Outcomes assessed in the review

The review considered the mycological cure rates (native preparation and culture negative), clinical cure rates (abating clinical symptoms), overall cure rates (native preparation and culture negative and complete or near complete decay of the symptoms), side-effects and remission rates.

How were decisions on the relevance of primary studies made?

The authors did not state how the papers were selected for the review, or how many reviewers performed the selection.

The authors did not state that they assessed validity.

The authors did not state how the data were extracted for the review, or how many reviewers performed the data extraction. Where available, the percentages of mycological, clinical and overall cure rates were extracted for each treatment arm.

How were the studies combined?

The studies were combined in a narrative review. The main outcomes were tabulated; side-effects and remission rates were presented in the text.

How were differences between studies investigated?

The studies comparing allylamine with placebo, azole with placebo, and allylamine with azole were presented separately. Other differences between the studies were addressed in the narrative synthesis.

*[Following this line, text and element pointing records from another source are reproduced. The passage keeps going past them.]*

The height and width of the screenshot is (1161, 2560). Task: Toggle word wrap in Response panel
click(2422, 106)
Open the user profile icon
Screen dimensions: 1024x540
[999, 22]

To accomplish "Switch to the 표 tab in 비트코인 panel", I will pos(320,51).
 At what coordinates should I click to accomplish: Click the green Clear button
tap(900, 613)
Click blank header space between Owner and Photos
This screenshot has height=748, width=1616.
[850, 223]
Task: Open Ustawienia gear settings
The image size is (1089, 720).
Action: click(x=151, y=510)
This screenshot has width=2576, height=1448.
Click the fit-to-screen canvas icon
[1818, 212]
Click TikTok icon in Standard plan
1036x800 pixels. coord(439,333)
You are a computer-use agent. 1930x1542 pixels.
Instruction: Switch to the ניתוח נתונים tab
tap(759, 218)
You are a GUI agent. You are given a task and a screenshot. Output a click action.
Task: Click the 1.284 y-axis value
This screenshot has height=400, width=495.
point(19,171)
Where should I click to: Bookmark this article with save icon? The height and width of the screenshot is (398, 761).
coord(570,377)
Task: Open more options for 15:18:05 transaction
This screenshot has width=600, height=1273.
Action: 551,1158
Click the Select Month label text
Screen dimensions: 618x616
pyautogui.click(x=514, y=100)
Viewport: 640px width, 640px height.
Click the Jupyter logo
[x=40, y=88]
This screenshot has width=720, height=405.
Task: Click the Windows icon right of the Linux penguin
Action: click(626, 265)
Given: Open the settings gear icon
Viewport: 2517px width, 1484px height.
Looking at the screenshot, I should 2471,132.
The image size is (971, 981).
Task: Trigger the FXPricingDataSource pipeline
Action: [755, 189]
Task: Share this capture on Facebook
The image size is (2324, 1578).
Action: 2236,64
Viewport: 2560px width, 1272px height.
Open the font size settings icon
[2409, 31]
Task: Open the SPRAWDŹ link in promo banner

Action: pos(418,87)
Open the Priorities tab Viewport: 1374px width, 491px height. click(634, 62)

Forty RCTs (n=5,010) were included in the review.

Azole versus placebo: all studies showed more improvement in the azole group than in the placebo group (15 trials). The mycological cure rates ranged from 60 to 91% (placebo group: 10 to 67%) and the clinical cure rates from 64 to 95% (placebo group: 10 to 63%).

Allylamine versus placebo: all studies showed more improvement in the allylamine group than in the placebo group (12 trials). The mycological cure rates ranged from 62 to 100% (placebo group: 10 to 45%) and the clinical cure rates from 66 to 86% (placebo group: 4 to 44%).

Allylamine versus azole: in 2 out of 5 studies comparing the effects of naftifine with bifonazole or clotrimazole, this allylamine showed a significantly better effect.; 4 of the 8 studies comparing terbinafine with clotrimazole, miconazole, bifonazole or oxiconazole showed an advantage for this allylamine.

The side-effects of azoles were documented for 82 out of 1,556 patients; such side-effects caused 0.8% of the patients to withdraw from the treatment. For allylamines, 116 out of 1,569 patients reported side-effects and 0.8% withdrew. For placebo, 40 out of 854 patients had side-effects and 0.6% withdrew.

High cure rates with terbinafine were detected after 1 week of therapy, whereas the azoles had to be applied for 4 weeks before the effectiveness showed.

Allylamines, especially terbinafine, proved superior to azoles. This might be explained by the fungicidal rather than fungistatic treatment mechanism.

The review was based on a clear research question and explicit inclusion criteria. The search was extensive, with emphasis on internet searches. However, the included studies had to be published in English or German, which could have introduced language bias into the review. The authors did not report any measures taken to reduce error and bias in the study selection and data extraction processes. The validity of the studies does not seem to have been assessed, although the studies were of a high evidence level. The results of the included studies were well presented and showed a clear pattern, but the statistical significance of differences between the treatment groups could have been made clearer.

The authors' conclusion appear reliable.

Practice: The authors stated that the higher cure rates, lower relapse rates and shorter treatment periods of allylamines compared with azoles might lead to better patient compliance.

Research: The authors did not state any implications for further research.

Korting HC, Kresimon J, Rychlik R. Comparative evaluation of the activity and clinical effectiveness of terbinafine and bifonazole preparations in the treatment of pedal mycosis. Akt Dermatol 2004;30:210-7.

This is a critical abstract of a systematic review that meets the criteria for inclusion on DARE. Each critical abstract contains a brief summary of the review methods, results and conclusions followed by a detailed critical assessment on the reliability of the review and the conclusions drawn.